### EXERCISE DIRECTIONS
Give every line of the data, from the line containing "coordinates (1088, 509)." through the end of the data, as a JSON list of strings with one string per line and blank lines omitted.

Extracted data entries
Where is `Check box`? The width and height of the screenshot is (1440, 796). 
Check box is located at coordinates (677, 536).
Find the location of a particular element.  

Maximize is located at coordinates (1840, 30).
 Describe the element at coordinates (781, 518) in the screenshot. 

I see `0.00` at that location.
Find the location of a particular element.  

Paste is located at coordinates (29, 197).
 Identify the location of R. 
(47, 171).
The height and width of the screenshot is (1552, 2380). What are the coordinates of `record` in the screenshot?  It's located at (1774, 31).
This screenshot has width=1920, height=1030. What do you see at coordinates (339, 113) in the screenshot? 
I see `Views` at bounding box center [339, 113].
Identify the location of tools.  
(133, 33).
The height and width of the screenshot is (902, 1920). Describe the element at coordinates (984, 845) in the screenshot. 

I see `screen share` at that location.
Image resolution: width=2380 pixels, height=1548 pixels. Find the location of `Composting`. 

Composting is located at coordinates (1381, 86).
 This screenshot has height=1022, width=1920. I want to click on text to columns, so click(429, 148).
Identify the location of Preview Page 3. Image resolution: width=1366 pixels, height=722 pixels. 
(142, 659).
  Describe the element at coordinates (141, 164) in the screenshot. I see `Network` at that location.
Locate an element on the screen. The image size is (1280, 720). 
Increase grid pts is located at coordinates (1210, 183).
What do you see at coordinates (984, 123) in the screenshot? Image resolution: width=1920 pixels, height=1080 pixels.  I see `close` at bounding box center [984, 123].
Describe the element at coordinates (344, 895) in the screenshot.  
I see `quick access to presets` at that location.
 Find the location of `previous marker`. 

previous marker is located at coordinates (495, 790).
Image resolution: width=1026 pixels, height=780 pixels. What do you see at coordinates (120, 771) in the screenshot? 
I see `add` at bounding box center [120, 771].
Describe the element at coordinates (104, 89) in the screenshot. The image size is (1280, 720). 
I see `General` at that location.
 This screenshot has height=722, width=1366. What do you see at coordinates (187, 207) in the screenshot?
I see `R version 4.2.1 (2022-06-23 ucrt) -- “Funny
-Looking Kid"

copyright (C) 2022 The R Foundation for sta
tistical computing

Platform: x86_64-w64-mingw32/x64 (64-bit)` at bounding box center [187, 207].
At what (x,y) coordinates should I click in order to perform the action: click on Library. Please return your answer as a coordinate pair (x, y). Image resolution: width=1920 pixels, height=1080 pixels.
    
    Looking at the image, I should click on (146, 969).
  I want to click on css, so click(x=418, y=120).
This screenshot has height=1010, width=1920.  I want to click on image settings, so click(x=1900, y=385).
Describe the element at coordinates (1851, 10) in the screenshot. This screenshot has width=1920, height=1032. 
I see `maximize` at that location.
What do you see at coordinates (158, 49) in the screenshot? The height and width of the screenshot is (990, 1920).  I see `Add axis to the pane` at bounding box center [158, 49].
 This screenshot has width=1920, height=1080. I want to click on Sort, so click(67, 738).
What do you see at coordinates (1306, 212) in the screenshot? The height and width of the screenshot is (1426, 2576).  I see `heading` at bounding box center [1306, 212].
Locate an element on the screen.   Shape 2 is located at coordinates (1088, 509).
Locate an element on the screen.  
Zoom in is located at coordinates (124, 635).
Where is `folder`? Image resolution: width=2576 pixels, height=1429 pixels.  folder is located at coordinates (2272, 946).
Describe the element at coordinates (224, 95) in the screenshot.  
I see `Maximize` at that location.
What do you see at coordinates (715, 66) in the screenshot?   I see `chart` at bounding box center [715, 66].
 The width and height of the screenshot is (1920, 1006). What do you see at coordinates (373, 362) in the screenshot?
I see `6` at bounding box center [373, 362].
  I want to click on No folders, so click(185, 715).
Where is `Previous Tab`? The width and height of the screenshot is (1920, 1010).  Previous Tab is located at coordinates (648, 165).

### RIGHT ANSWER
[
  "Locate an element on the screen.   Shape 2 is located at coordinates (1088, 509).",
  "Locate an element on the screen.  ",
  "Zoom in is located at coordinates (124, 635).",
  "Where is `folder`? Image resolution: width=2576 pixels, height=1429 pixels.  folder is located at coordinates (2272, 946).",
  "Describe the element at coordinates (224, 95) in the screenshot.  ",
  "I see `Maximize` at that location.",
  "What do you see at coordinates (715, 66) in the screenshot?   I see `chart` at bounding box center [715, 66].",
  " The width and height of the screenshot is (1920, 1006). What do you see at coordinates (373, 362) in the screenshot?",
  "I see `6` at bounding box center [373, 362].",
  "  I want to click on No folders, so click(185, 715).",
  "Where is `Previous Tab`? The width and height of the screenshot is (1920, 1010).  Previous Tab is located at coordinates (648, 165)."
]